In the gold market, gold finished 0.65% lower than Friday's close, it's 3rd consecutive decline, after a report on U.S. consumer spending indicated that everything is back to normal, and the financial meltdown has been averted. Seriously though, if you believe that the United States can spend its way out of debt, then please stop reading my blog.

In silver news, I happened to catch a rare gem from CNBC, explaining that silver is undervalued compared to gold. Really?!?! Are you SURE?!?!?!(sarcasm)
Silver is about 16 times as plentiful in the earth’s crust as gold, according to John Stephenson, author of the “The Little Book of Commodity Investing.”

Yet, the price of gold per ounce currently trades at about 38 times that of silver.

According to the basic laws of supply and demand, especially given that the two metals are quite similar, the price gap between the two metals should be much smaller.
I don't know how the editors at CNBC.com let this one slip by, but clearly someone was asleep at the wheel. If the above weren't good enough, the article went on to tell us:
“It basically has the same physical characteristics of gold as a store of value and it also has an industrial kicker,” said Stephenson, a portfolio manager for FirstAsset Management in Canada. “For my money, the trade of the decade will be in silver. Gold was the best investment over the last decade, but in the future, silver will be the go-to investment for investors looking to ride out the current storms in the global economy.”
Historically, gold sells for about 30 times the price of silver. Since gold is currently selling at about 38 times, silver is undervalued by about 27 percent and should be closer to $47 an ounce instead of $37. 
“In a world where the amount of paper fiat currency is staggering and increasing as governments from U.S. to Europe keep printing, it may be time to start looking at the poor’s man’s gold,” said Stephenson, who pointed out that while gold has exceeded its record price during the 1980s, silver is still way off the $68 per ounce level it reached during that time.
Of course, this should come as no surprise to those of us in-the-know, but the mere fact that CNBC -- usually a relentless Wall Street shill -- actually managed to report some factual data on precious metals, seems to indicate that a very deep and dark level of uncertainty is creeping up on Wall Street.

Silver has done very well so far this year, returning nearly 20% since January 1st, and I expect that this will continue for quite some time.
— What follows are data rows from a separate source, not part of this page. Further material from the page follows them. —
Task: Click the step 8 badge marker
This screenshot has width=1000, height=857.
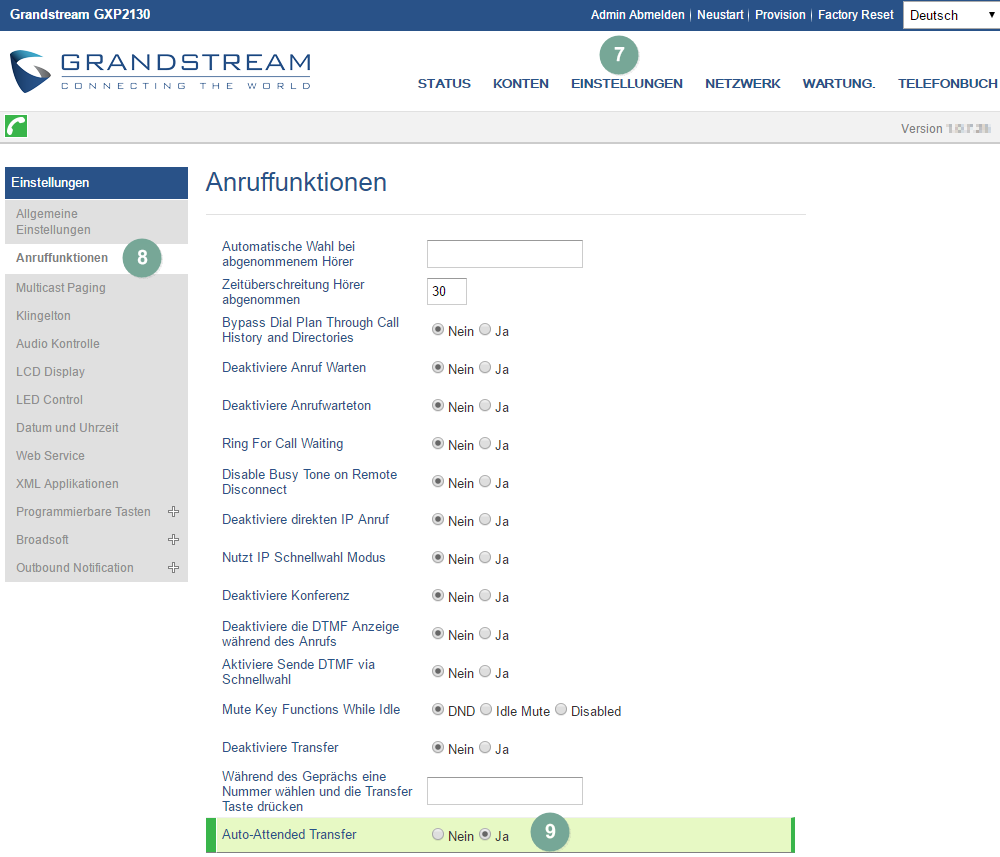Action: tap(142, 258)
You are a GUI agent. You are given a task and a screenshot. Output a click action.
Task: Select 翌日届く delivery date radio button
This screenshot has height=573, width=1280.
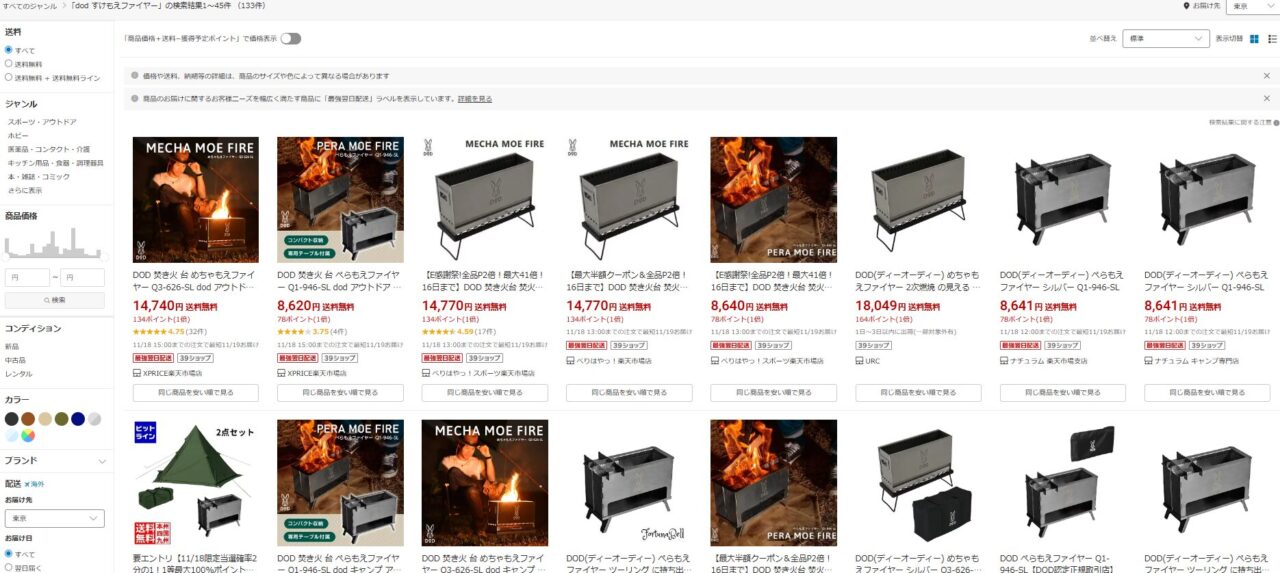click(9, 567)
Silver still stands alone as the single best performing asset for going-on the 3rd consecutive year. Something to think about when you suddenly find yourself with some extra cash...

That's all for tonight, so I'll leave you with the numbers for our investments:

Day 15

Results upon NY close of trading -- March 28, 2011:
  • Gold closed at $1,420.90 per oz, down $9.30 and -0.65% from last week. Silver closed at $37.15 per oz, down $0.17 and -0.46% from last week.
  • VFINX closed at $120.64 per share, down $0.34 and -0.28% from last week.

Investment #1, Precious Metals:
  • Percent return for the day: -0.55%
  • Profit for the day: $-534.77
  • Total percent return: -3.4%
  • Total profit: $-3,419.21
Total investment value: $96,502.57

Investment #2, Vanguard 500 Index:
  • Percent return for the day: -0.28%
  • Profit for the day: $-283.56
  • Total percent return: 0.7%
  • Total profit: $658.86
Total investment value: $100,613.57

Advantage: Vanguard 500 Index, by $3,859.98

1 comment:

  1. This was my favorite part of today's post:
    "Of course, this should come as no surprise to those of us in-the-know, but the mere fact that CNBC -- usually a relentless Wall Street shill -- actually managed to report some factual data on precious metals, seems to indicate that a very deep and dark level of uncertainty is creeping up on Wall Street."

    You've really got this stuff figured out. I'm impressed, as always.